The small bit of good news is that although these vulnerabilities are widespread, since they involve WiFi, an attacker must be (and stay) within WiFi range while performing the exploit.
Additionally, many vendors have released patches to correct some of the implementation mistakes made in their products. It’s worthing point out that some products (old Android phones, cheap IoT products) will never be patched – and can thus never be considered secure.
An additional mitigation that users can take is by making sure to visit only sites that use HTTPS. I mentioned a few weeks ago how HTTPS can protect your visitors, and this is just one more reason to make sure your site uses it.
Miscellanious Tech News
While Ajit Pai – the FCC Chairman under President Trump – talked a lot about how reducing regulation and repealing Net Neutrality would lower the cost of Internet for consumers, things turned out differently.
According to a report by an advocy group called Free Press, internet prices rose at about twice the rate of inflation from 2016 to 2020. All this while ISPs infrastructure investment dropped – sometimes dramatically. Comcast’s investment in 2020 was 22% lower than 2016, while AT&T’s was 52% lower over the same time period.

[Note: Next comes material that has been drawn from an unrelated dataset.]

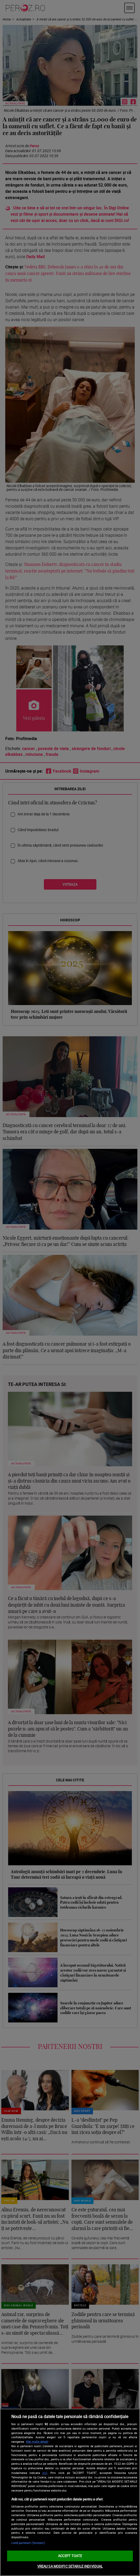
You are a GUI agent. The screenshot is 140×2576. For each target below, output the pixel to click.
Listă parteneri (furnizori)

Speaking of the repeal of Net Neutrality: a report released this month by New York State Attorney General determined that of the 22 million comments received by the FCC about the repeal almost 18 million were fake. These fake comments were paid for by Broadband for America (BFA), which includes major ISPs (Comcast, Charter, AT&T, etc.) and other trade groups. BFA used 3rd-party vendors to conduct the misinformation campaign, apparently without the knowledge of the ISPs themselves.